On the flip side, a falling share price means a higher dividend yield. As I type, this stands at almost 10%.
Tellingly however, the stock is down almost 20% in value year-to-date. By contrast, the FTSE 100 is down only a couple of percent.
So does this monster return justify taking on the extra risk? I’m inclined to say it does.
While shares might sink lower if further rate rises are announced, Legal & General already trades on just nine times FY23 earnings. So I reckon quite a bit of negativity is already priced in. Moreover, I suspect the yield would remain pretty punchy even if a cut was made.
Longer-term, the company stands to benefit from a huge rise in the number of retirees as populations age. This should mean its solid record of raising payouts on an annual basis will continue.
Digging for dividends
Since dividends can never be guaranteed, it makes sense to spread my money around different sectors when looking to create a second income stream. For this reason, another high-yield stock that takes my fancy is miner Rio Tinto (LSE: RIO)
As well as operating in a completely different part of the market from L&G, Rio digs for a diverse group of vital materials including aluminium, copper, iron ore and lithium. The latter could act as a buffer in case one or two metals temporarily lose their shine, price-wise. That said, a prolonged fall in demand from heavy metal buyers like China is a clear risk here.

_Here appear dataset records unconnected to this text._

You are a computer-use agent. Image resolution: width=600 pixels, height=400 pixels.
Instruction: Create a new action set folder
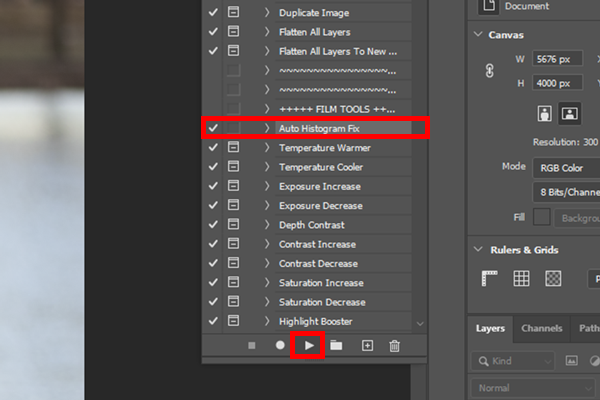point(337,345)
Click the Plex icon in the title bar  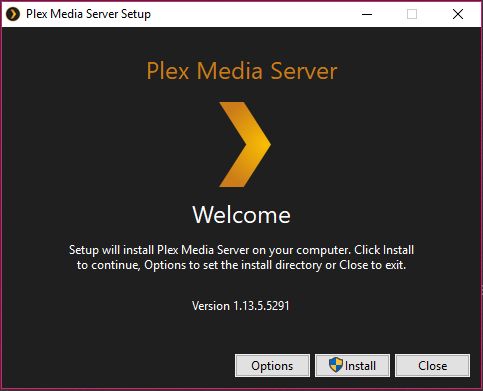pyautogui.click(x=13, y=14)
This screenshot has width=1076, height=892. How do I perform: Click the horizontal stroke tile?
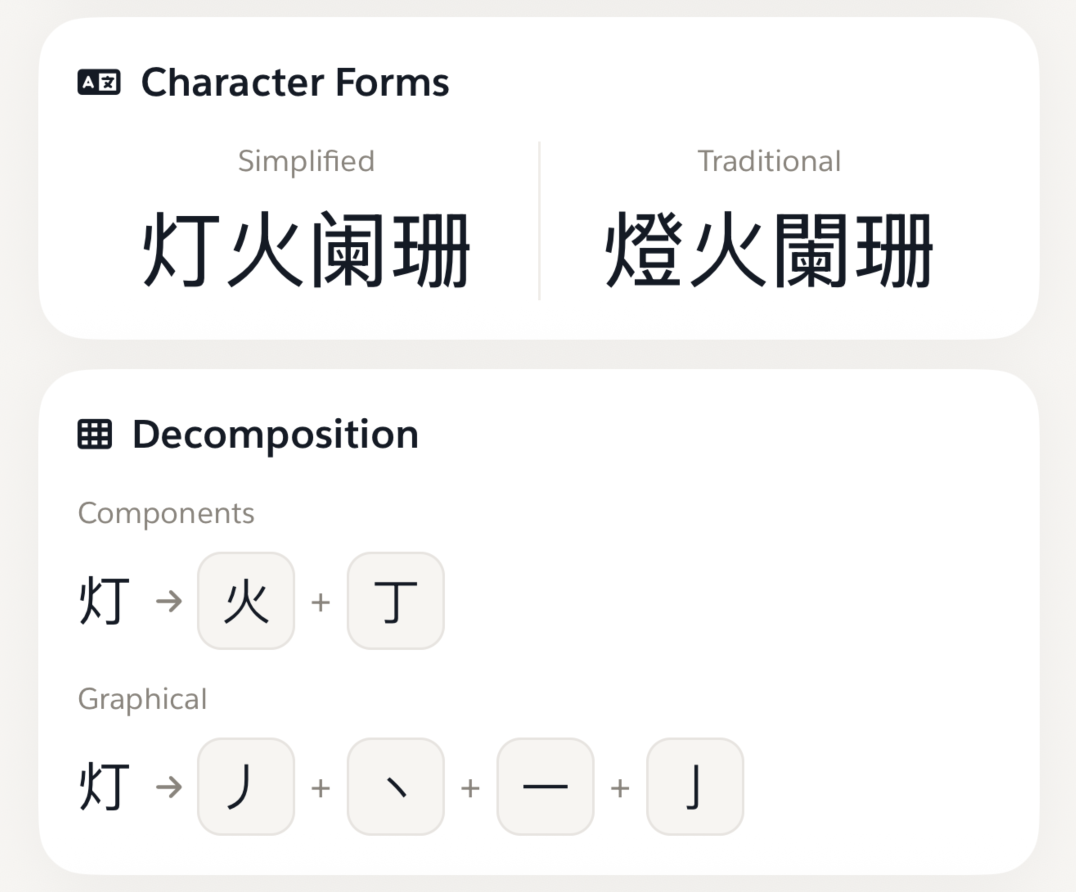545,787
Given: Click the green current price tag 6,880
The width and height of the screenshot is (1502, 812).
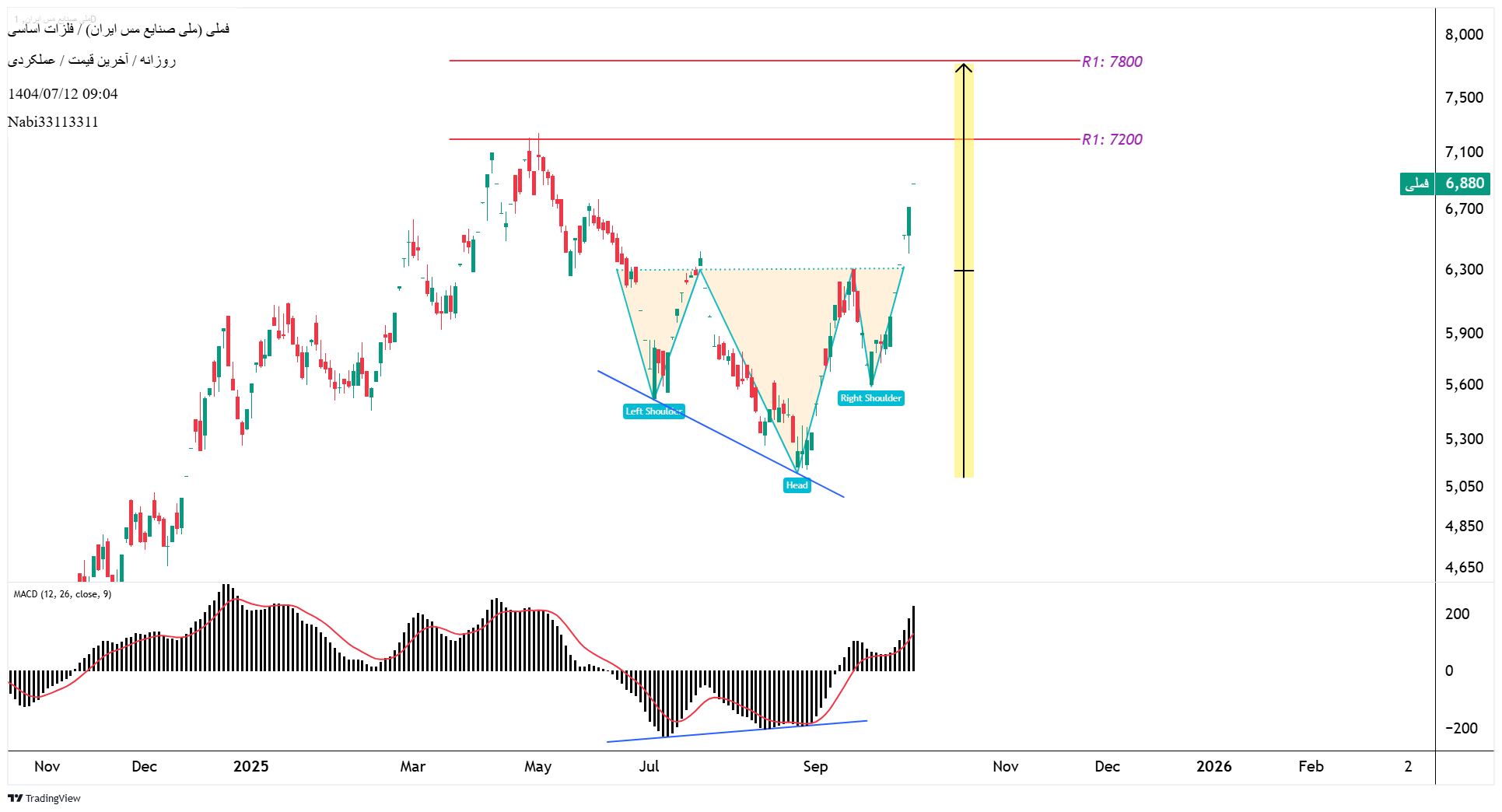Looking at the screenshot, I should (1463, 184).
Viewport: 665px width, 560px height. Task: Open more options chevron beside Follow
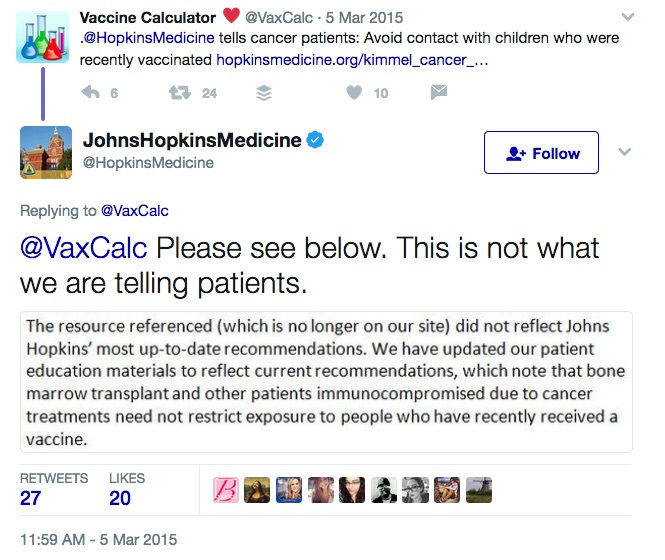(x=626, y=152)
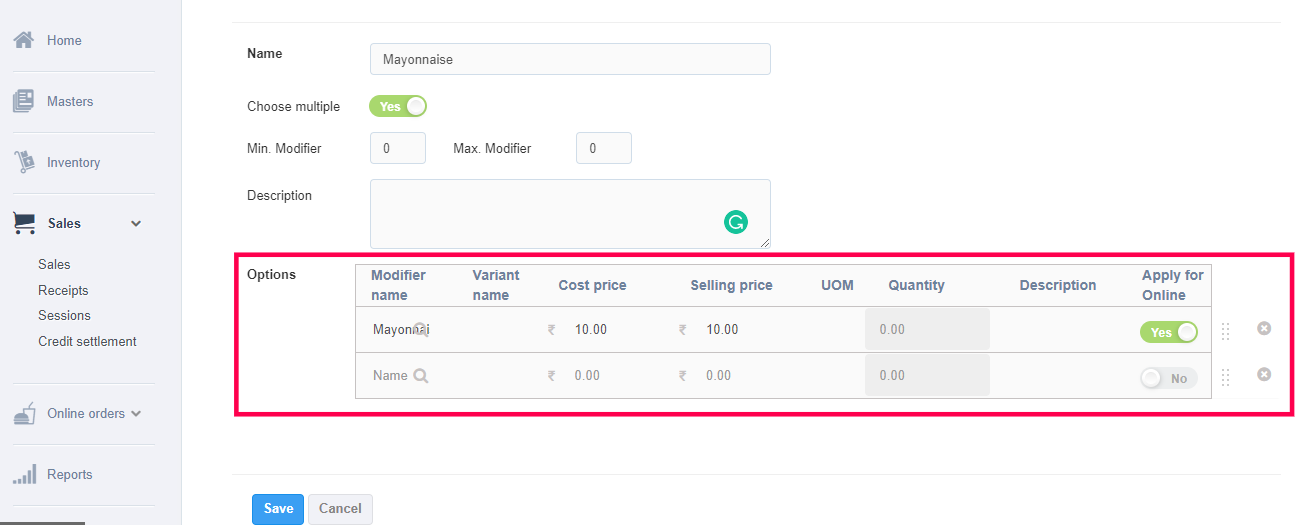Remove the Mayonnaise option row
Viewport: 1315px width, 525px height.
click(x=1264, y=328)
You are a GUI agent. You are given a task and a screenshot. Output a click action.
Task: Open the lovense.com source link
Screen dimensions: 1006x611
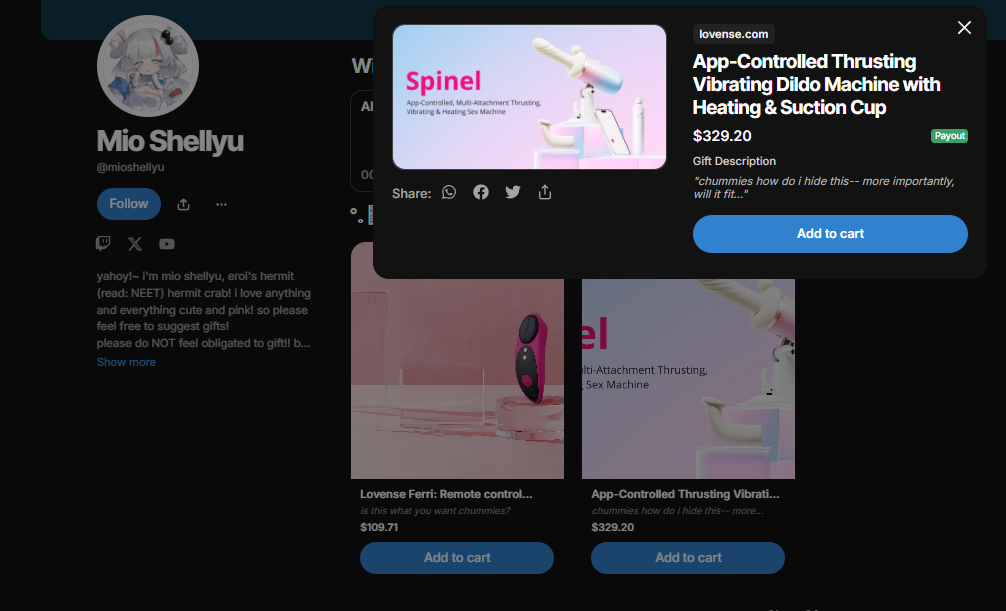pyautogui.click(x=733, y=34)

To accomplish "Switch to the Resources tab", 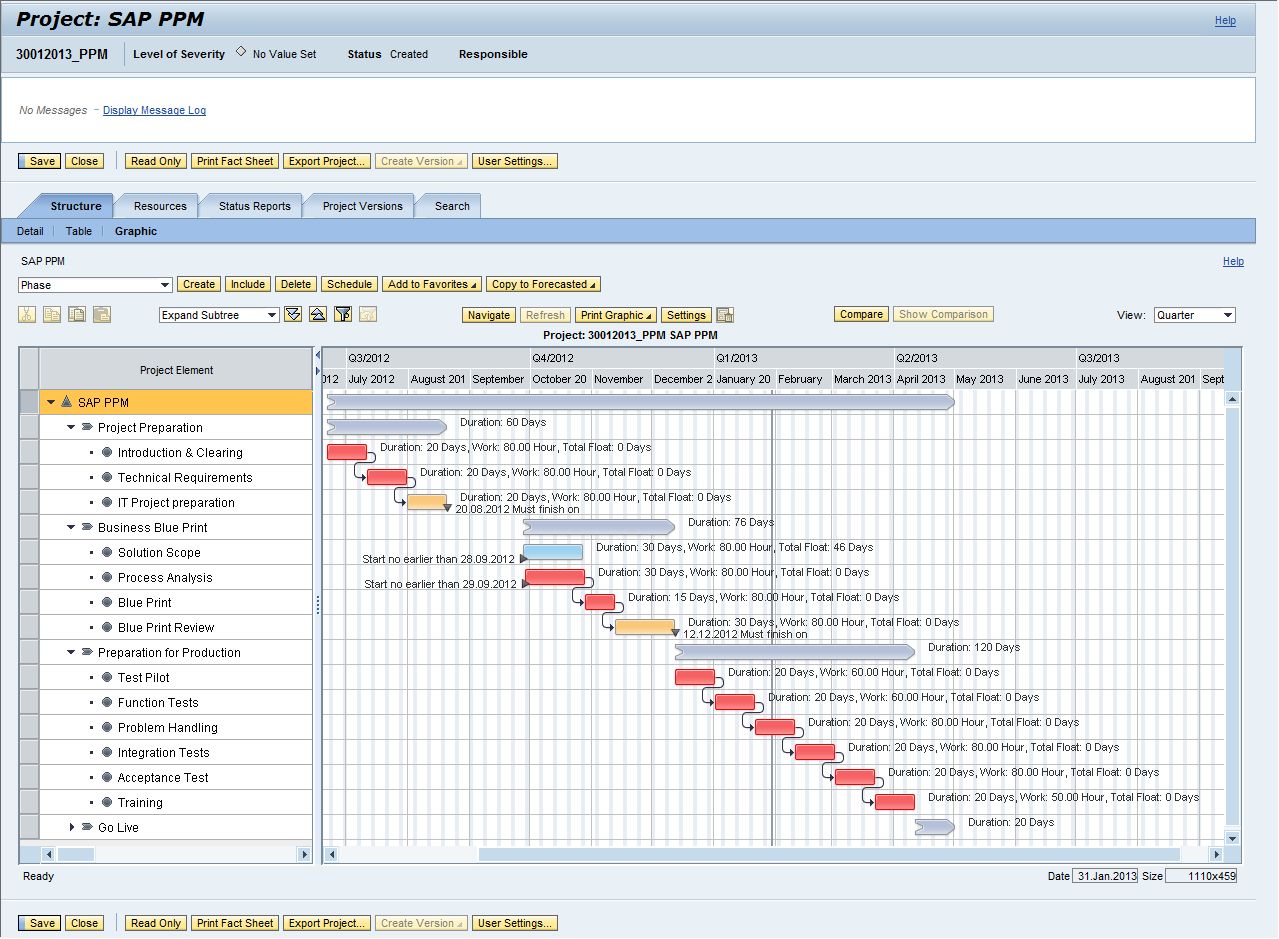I will click(160, 206).
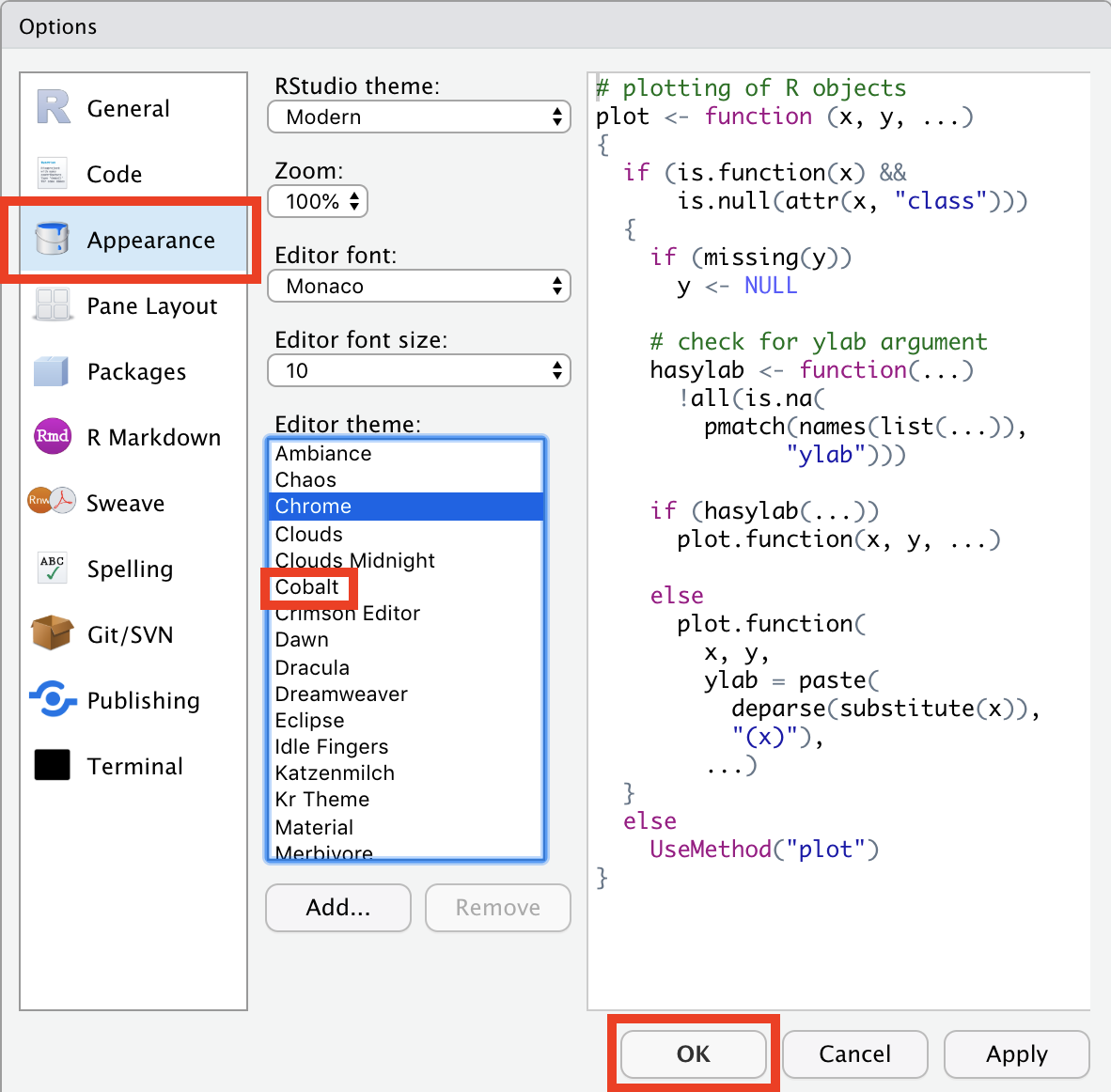Select the Code settings icon
Screen dimensions: 1111x1092
coord(52,173)
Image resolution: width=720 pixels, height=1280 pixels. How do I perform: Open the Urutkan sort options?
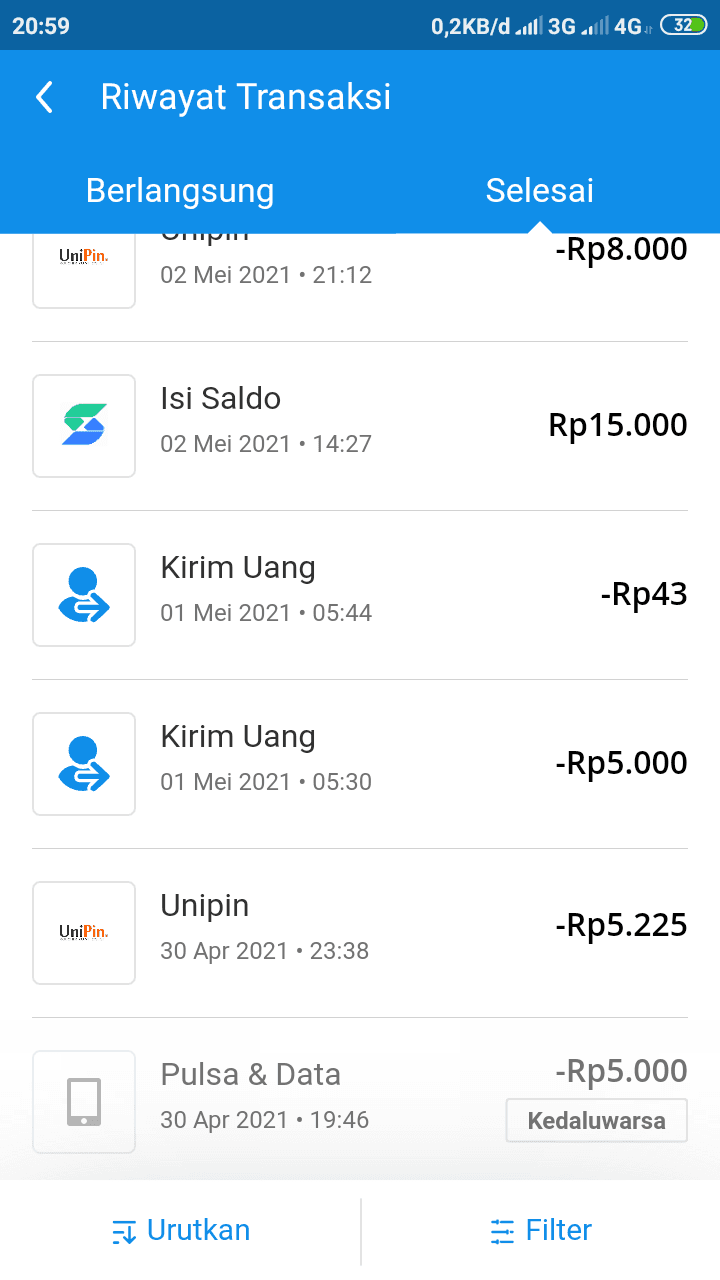click(x=181, y=1230)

However, the stock already trades on a similar rating to L&G and yields 7% for FY23. Importantly, the latter is after a cut to the interim dividend was announced in July.
Sure, current analyst forecasts may still need to be revised. Even so, I’m confident Rio will still deliver a market-beating yield.
Power play
A final high-yield pick is power provider National Grid (LSE: NG). For me, the Grid is one of the first companies to spring to mind when it comes to hunting for dividends.
The essential nature of what it does translates to relatively stable earnings that help to support a yield that’s a good deal bigger than that offered by the index. Right now, this stands at just over 6%. Analysts expect payouts to rise even higher in FY25 (which begins in April 2024).
Half-year results are due on 9 November and I don’t expect too many nasties. Then again, it’s worth noting that a high interest rate environment is generally not good for companies with debt piles as sizeable as National Grid’s.
Nevertheless, I’d feel comfortable buying now if I had the spare cash to do so. A valuation of 14 times earnings is already below the five-year average of 18 on this stock.